(Items from a dataset)
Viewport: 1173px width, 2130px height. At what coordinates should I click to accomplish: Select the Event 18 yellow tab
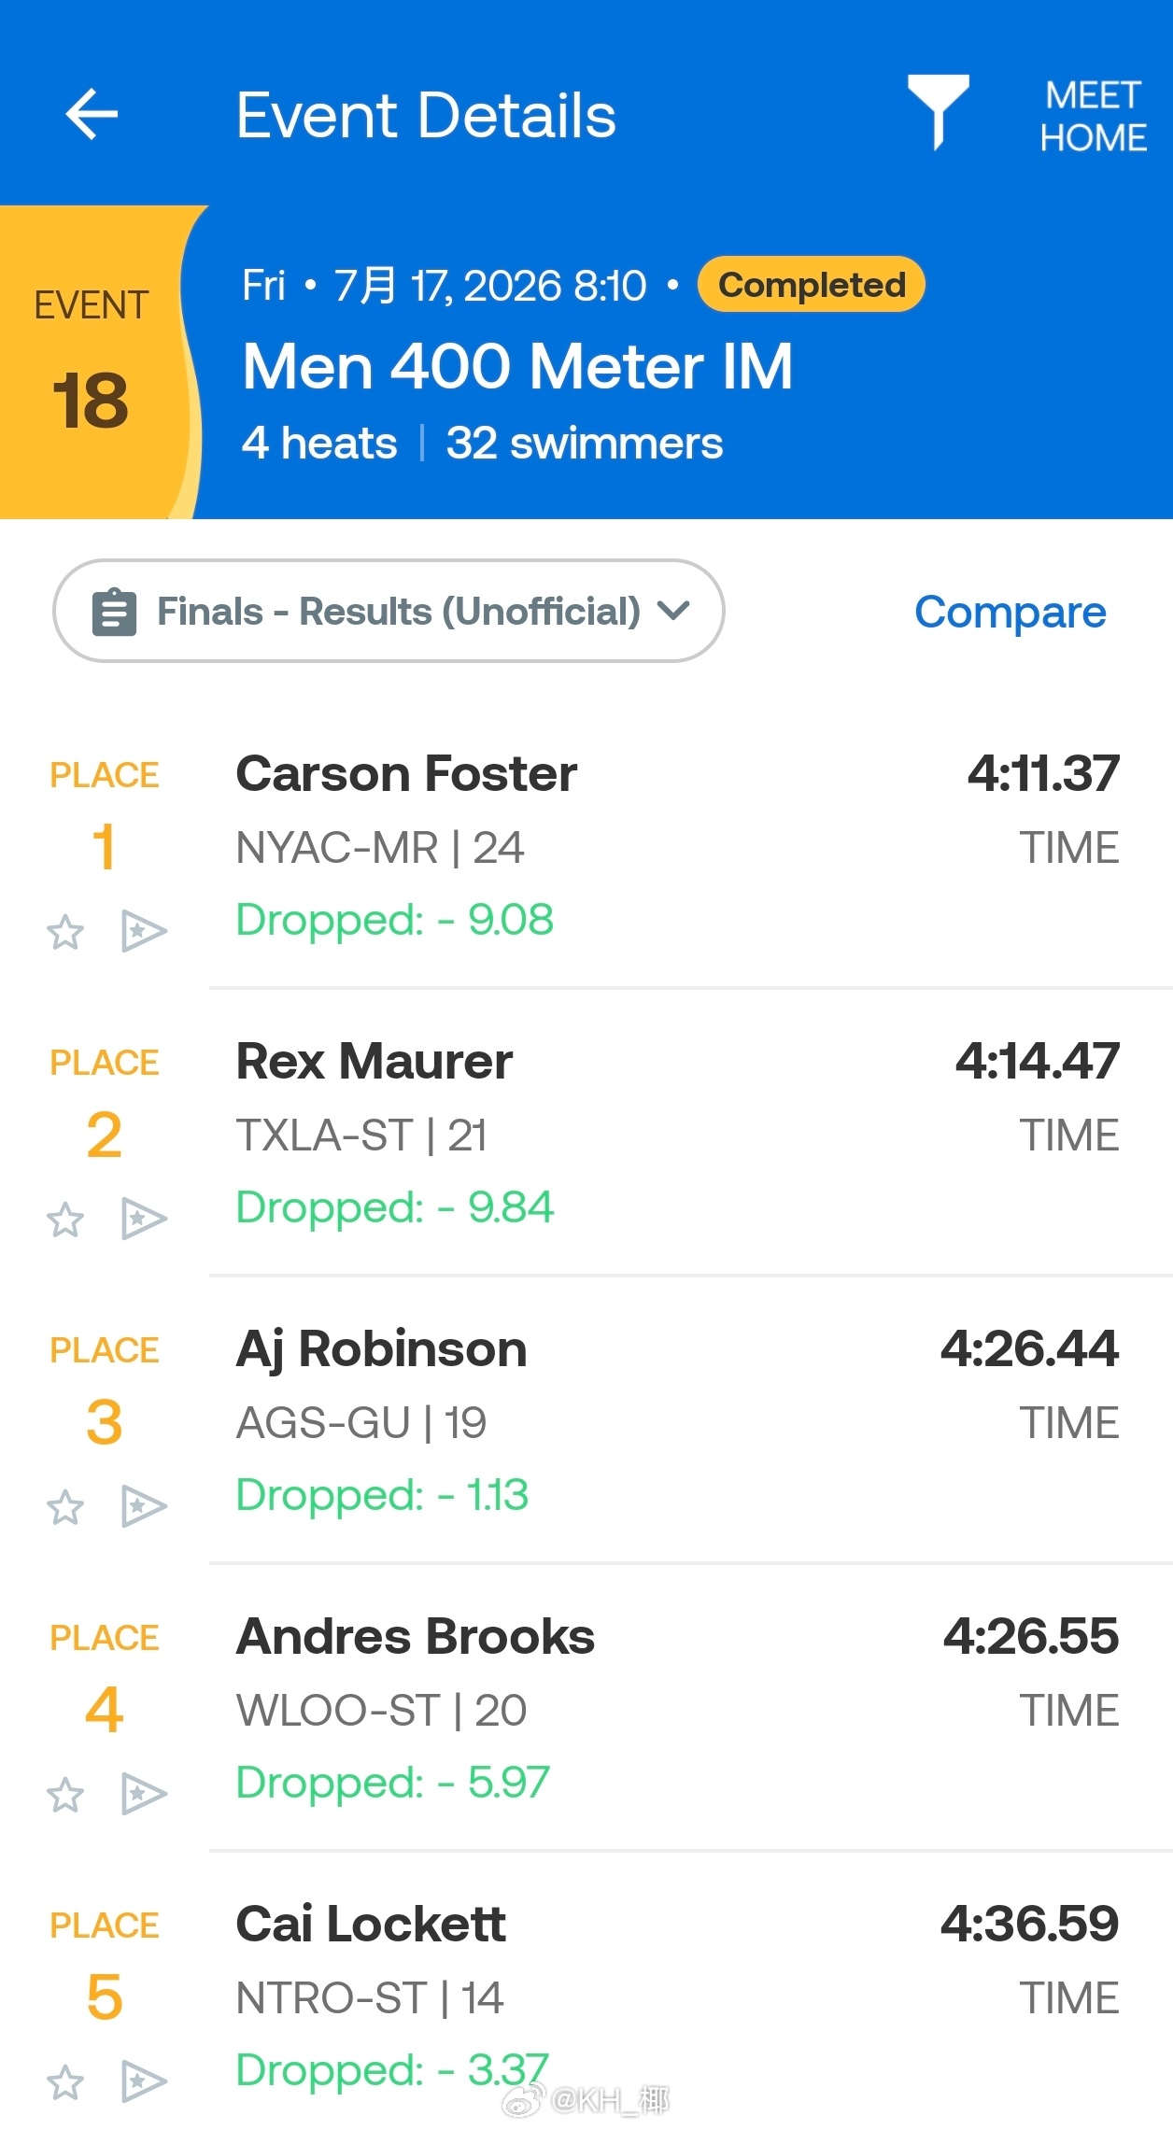point(93,362)
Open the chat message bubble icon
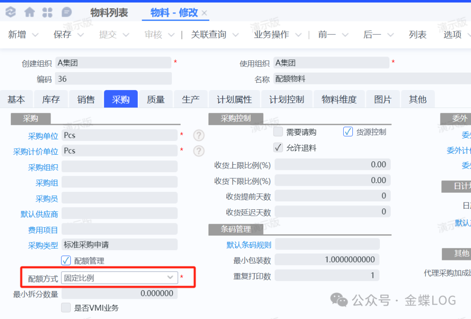This screenshot has width=471, height=319. click(66, 12)
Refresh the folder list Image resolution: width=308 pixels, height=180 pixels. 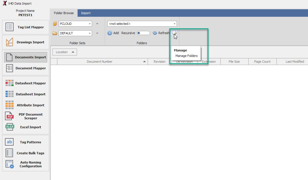161,33
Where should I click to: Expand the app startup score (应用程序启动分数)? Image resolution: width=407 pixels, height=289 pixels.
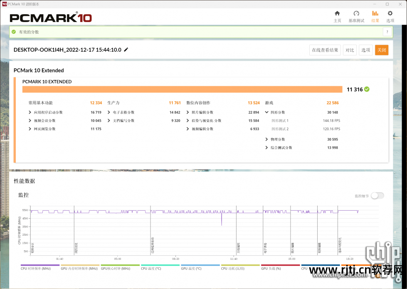[30, 112]
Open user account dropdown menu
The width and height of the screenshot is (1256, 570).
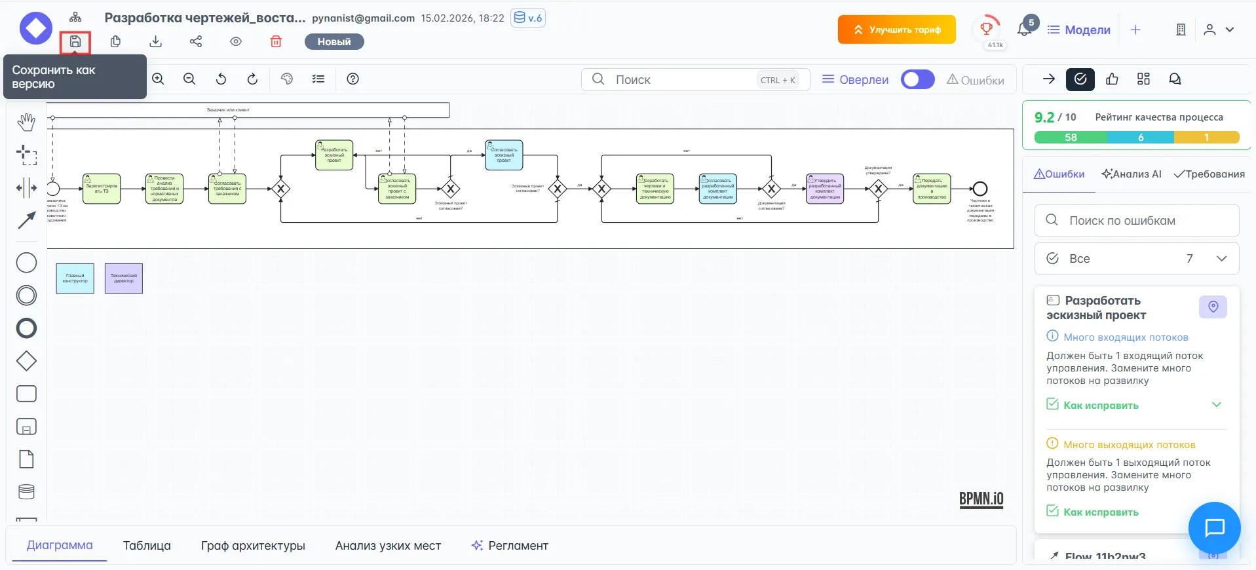pos(1219,29)
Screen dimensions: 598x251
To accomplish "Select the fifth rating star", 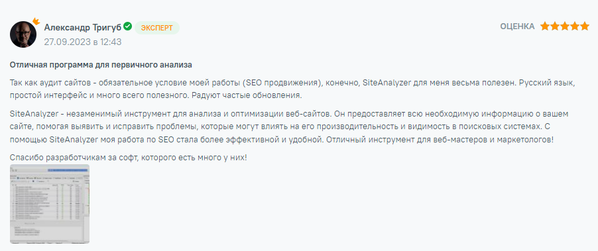I will (x=585, y=26).
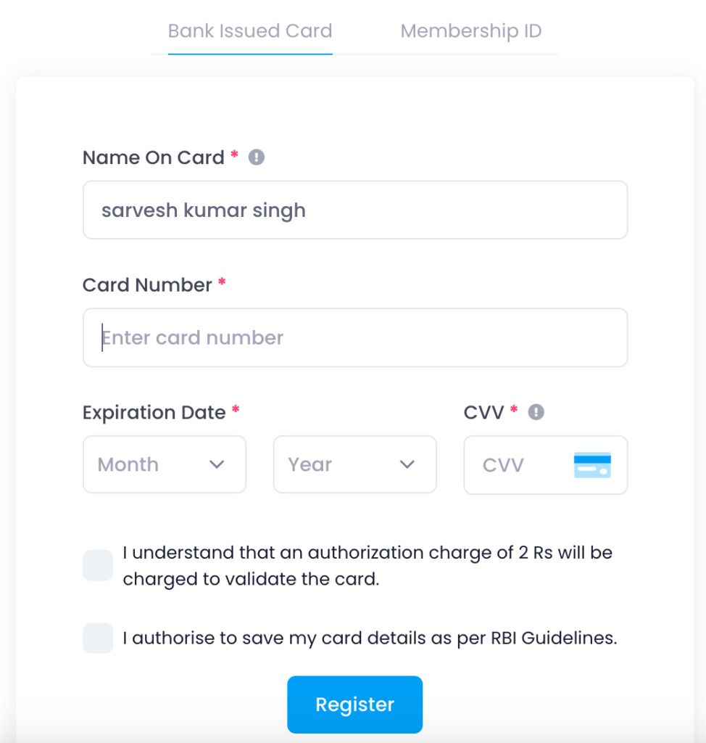
Task: Focus the Name On Card input field
Action: (x=354, y=210)
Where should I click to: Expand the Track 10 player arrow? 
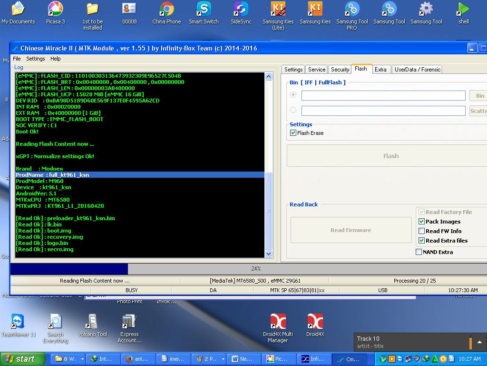(x=479, y=342)
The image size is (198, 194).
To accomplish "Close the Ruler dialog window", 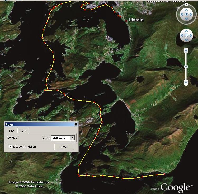I will click(x=76, y=124).
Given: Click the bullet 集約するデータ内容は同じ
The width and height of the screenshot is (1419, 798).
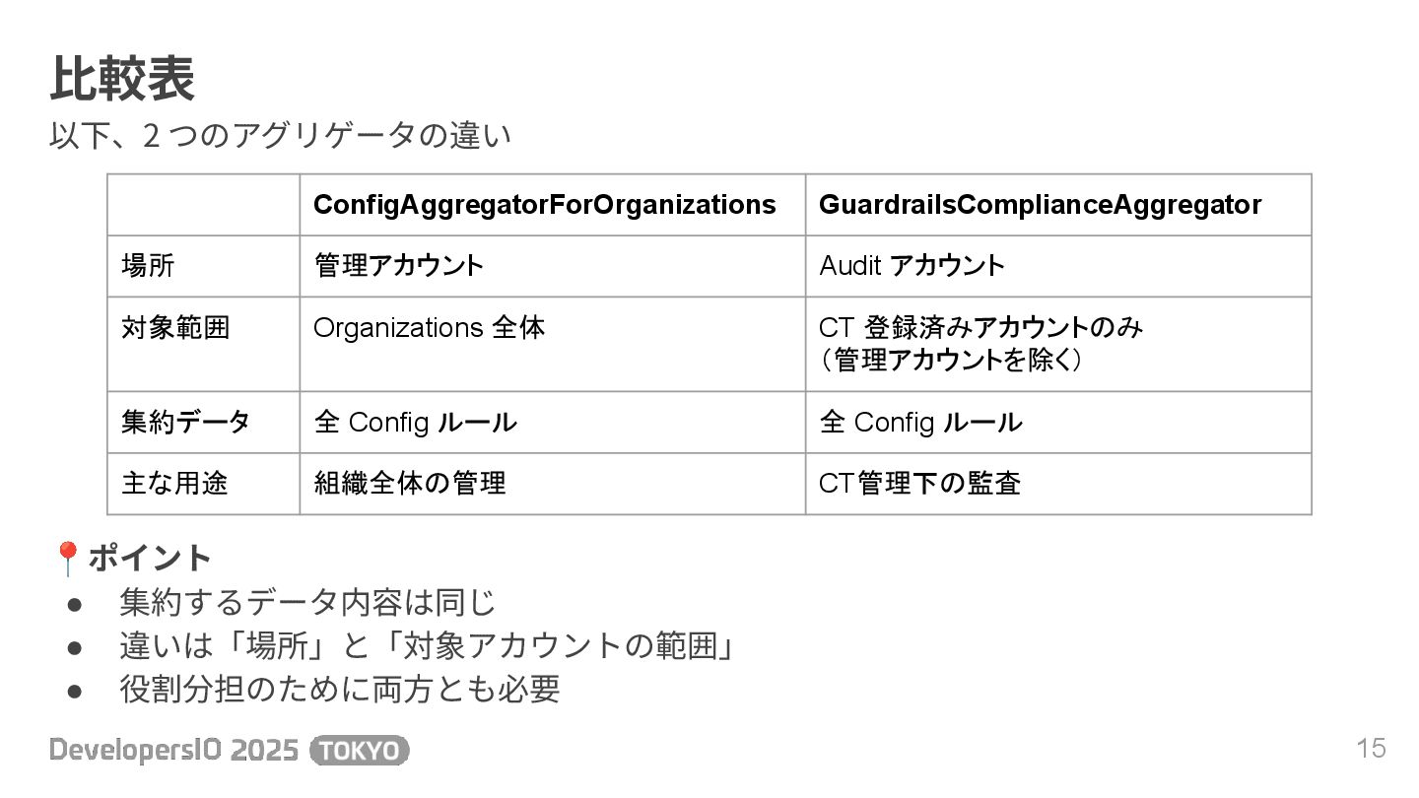Looking at the screenshot, I should tap(307, 602).
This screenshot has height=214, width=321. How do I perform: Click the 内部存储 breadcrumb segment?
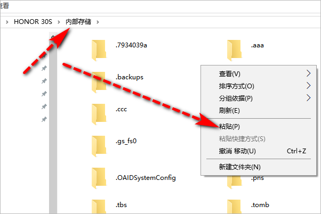click(x=78, y=22)
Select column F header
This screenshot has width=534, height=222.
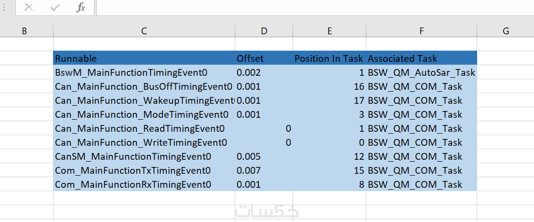[x=421, y=31]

__ACTIVITY__:
Copy nothing but the lines from the line holding "This screenshot has height=214, width=321." through the last line of the entries, exactly, while leaving out the pictures.

__OUTPUT__:
This screenshot has height=214, width=321. How do I perform: Click the 内部存储 breadcrumb segment?
click(x=78, y=22)
Select column F header
This screenshot has width=534, height=222.
[x=421, y=31]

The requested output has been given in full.